(Proxmox 5) Storage Replication issue (Host key verification failed)

brwainer

Active Member
Jun 20, 2017
35
4
28
31
I've upgraded my cluster to Proxmox 5 from 4.4, following the upgrade instructions verbatim. I had no errors encountered during the upgrade. Before the upgrade, my cluster was fully working with no issues, including the use of pve-zsync. Hostnames and IPs on the cluster members have never changed since Proxmox was installed on them. After upgrading I tried to set up Storage Replication, and am running into the following error whenever a job tries to run (full text from the replication log):

2017-07-05 03:36:01 100-0: start replication job
2017-07-05 03:36:01 100-0: guest => VM 100, running => 0
2017-07-05 03:36:01 100-0: volumes => SSDs:vm-100-disk-1
2017-07-05 03:36:01 100-0: (remote_prepare_local_job) Host key verification failed.
2017-07-05 03:36:01 100-0: (remote_prepare_local_job)
2017-07-05 03:36:01 100-0: end replication job with error: command '/usr/bin/ssh -o 'BatchMode=yes' -o 'HostKeyAlias=813MTQ' root@192.168.10.14 -- pvesr prepare-local-job 100-0 SSDs:vm-100-disk-1 --last_sync 0' failed: exit code 255​

This is on a replication job from "KGPE-D16" (host A, 192.168.10.27) to "813MTQ" (host B, 192.168.10.14). Any replication jobs in the opposite direction have the same error.

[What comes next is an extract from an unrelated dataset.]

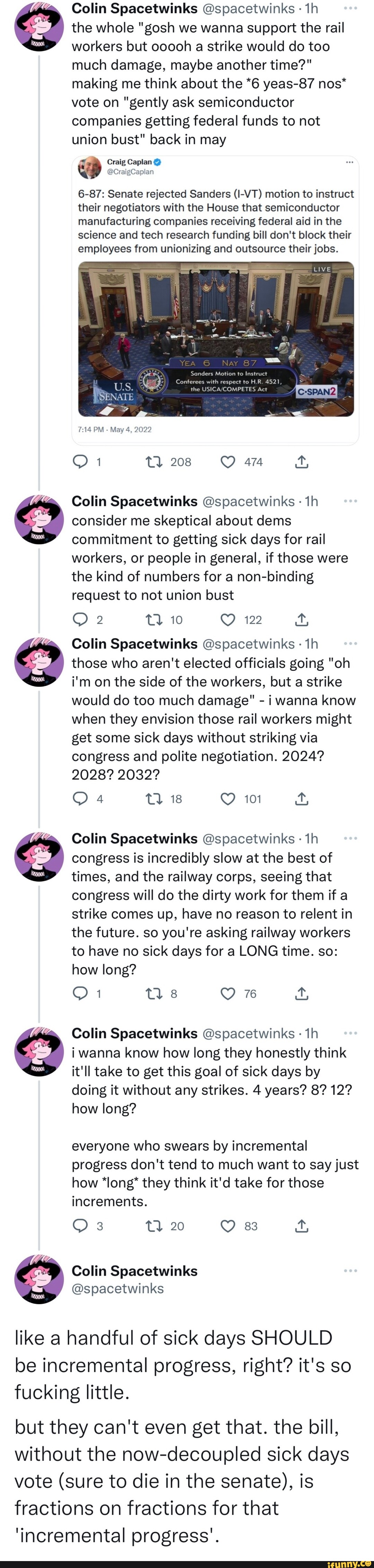Open Craig Caplan's profile name link
374x1568 pixels.
tap(130, 162)
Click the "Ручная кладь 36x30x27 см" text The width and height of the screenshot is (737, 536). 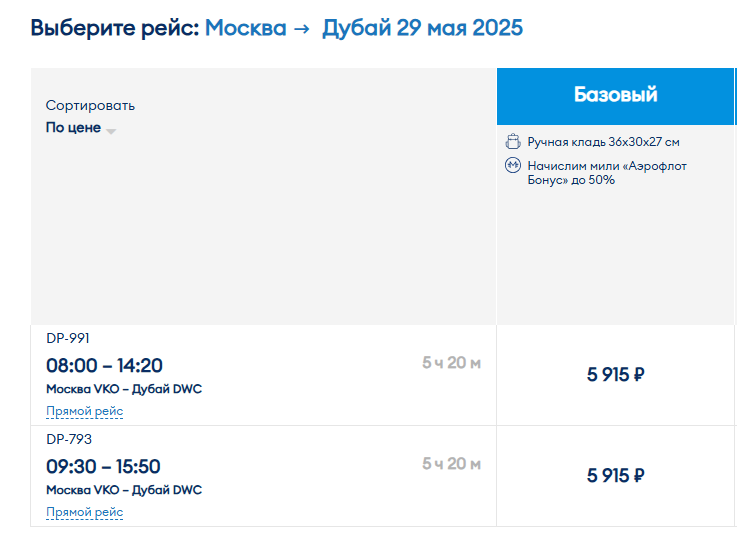(x=604, y=142)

If I log into either host (KGPE-D16 in this example) and run the command manually, I get:
root@KGPE-D16:~# /usr/bin/ssh -o 'BatchMode=yes' -o 'HostKeyAlias=813MTQ' root@192.168.10.14
Host key verification failed.​
But if I run it without the HostKeyAlias option I get:
root@KGPE-D16:~# /usr/bin/ssh -o 'BatchMode=yes' root@192.168.10.14
Linux 813MTQ 4.10.15-1-pve #1 SMP PVE 4.10.15-15 (Fri, 23 Jun 2017 08:57:55 +0200) x86_64

The programs included with the Debian GNU/Linux system are free software;
the exact distribution terms for each program are described in the
individual files in /usr/share/doc/*/copyright.

Debian GNU/Linux comes with ABSOLUTELY NO WARRANTY, to the extent
permitted by applicable law.
Last login: Wed Jul 5 02:12:53 2017 from 192.168.10.199
root@813MTQ:~#​
I have looked up the "Host key verification failed" message and have run a few commands that came up in the results, including "ssh_keygen -R 192.168.10.14" and adding a host section (including HostKeyAlias) into /root/.ssh/config - nothing has seemed to help. Here is my apt (using no-subscription repo, this is the test cluster):
root@813MTQ:~# apt update
Ign:1 http://ftp.us.debian.org/debian stretch InRelease
Hit:2 http://security.debian.org stretch/updates InRelease
Hit:3 http://ftp.us.debian.org/debian stretch Release
Hit:5 http://download.proxmox.com/debian stretch InRelease
Reading package lists... Done
Building dependency tree
Reading state information... Done
All packages are up to date.​
This seems to be either a bug with the ssh command that Storage Replication is using (HostKeyAlias), or possibly with the upgrade from 4.4 to 5.0, but if there is anything I can do to fix this locally I'm willing to try.
 
This seems to be either a bug with the ssh command that Storage Replication is using (HostKeyAlias), or possibly with the upgrade from 4.4 to 5.0, but if there is anything I can do to fix this locally I'm willing to try.

The problem is that the SSH knwon_hostfiles is hashed in the default debian SSH package, which we use here. This tries to hide to which servers a user connected in the past and is normally good, but causes some issues here.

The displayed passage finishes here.